* TASK TO CARRY OUT: Your output is the line containing "Click the Drug" plus all lines after it to the end of the records, reproduced exactly, with nothing else.

Pixel coordinate grounding data:
- - - - -
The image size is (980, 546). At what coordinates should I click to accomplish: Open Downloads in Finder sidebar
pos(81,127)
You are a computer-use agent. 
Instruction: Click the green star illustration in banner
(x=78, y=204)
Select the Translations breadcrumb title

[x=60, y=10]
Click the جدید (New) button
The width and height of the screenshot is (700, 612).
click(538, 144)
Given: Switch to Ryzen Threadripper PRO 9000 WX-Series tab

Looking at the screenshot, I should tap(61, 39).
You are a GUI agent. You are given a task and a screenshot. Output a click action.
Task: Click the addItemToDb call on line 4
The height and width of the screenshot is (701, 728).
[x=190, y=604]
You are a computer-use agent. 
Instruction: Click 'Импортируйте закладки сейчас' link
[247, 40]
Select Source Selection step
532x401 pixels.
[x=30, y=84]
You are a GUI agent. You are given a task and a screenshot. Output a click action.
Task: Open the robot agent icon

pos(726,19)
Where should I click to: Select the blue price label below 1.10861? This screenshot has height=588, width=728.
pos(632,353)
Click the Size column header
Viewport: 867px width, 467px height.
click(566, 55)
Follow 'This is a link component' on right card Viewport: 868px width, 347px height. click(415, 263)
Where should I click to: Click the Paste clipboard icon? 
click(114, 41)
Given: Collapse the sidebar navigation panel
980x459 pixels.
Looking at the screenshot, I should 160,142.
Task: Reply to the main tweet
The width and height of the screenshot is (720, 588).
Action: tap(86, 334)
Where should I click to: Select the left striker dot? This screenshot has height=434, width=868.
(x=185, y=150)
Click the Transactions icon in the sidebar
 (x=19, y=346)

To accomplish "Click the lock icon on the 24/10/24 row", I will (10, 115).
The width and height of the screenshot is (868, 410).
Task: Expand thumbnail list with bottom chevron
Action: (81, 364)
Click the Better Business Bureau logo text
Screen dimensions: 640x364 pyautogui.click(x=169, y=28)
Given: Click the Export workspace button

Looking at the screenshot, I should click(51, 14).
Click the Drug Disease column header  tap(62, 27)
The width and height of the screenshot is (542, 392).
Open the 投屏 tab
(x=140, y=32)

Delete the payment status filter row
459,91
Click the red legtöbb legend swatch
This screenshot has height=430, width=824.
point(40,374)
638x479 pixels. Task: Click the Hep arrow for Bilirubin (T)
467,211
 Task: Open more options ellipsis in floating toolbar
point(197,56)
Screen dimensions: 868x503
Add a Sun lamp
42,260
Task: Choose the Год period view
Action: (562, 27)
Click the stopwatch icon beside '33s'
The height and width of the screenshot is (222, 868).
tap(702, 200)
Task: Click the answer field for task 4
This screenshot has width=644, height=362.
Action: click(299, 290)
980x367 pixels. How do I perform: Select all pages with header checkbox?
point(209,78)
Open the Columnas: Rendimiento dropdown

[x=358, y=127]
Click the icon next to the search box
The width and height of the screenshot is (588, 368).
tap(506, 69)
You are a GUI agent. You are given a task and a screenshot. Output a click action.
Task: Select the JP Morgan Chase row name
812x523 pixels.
- - - - -
* TASK SOLUTION:
Click the Drug Disease column header  tap(62, 27)
The width and height of the screenshot is (542, 392).
Open the 投屏 tab
(x=140, y=32)

Delete the payment status filter row
459,91
Click the red legtöbb legend swatch
This screenshot has height=430, width=824.
point(40,374)
638x479 pixels. Task: Click the Hep arrow for Bilirubin (T)
467,211
 Task: Open more options ellipsis in floating toolbar
point(197,56)
Screen dimensions: 868x503
Add a Sun lamp
42,260
Task: Choose the Год period view
Action: (562, 27)
Click the stopwatch icon beside '33s'
The height and width of the screenshot is (222, 868).
tap(702, 200)
Task: Click the answer field for task 4
This screenshot has width=644, height=362.
Action: click(299, 290)
980x367 pixels. How do I perform: Select all pages with header checkbox?
point(209,78)
Open the Columnas: Rendimiento dropdown

[x=358, y=127]
Click the icon next to the search box
The width and height of the screenshot is (588, 368).
tap(506, 69)
You are a GUI agent. You are given a task and a screenshot. Output a click action.
Task: Select the JP Morgan Chase row name
812x523 pixels.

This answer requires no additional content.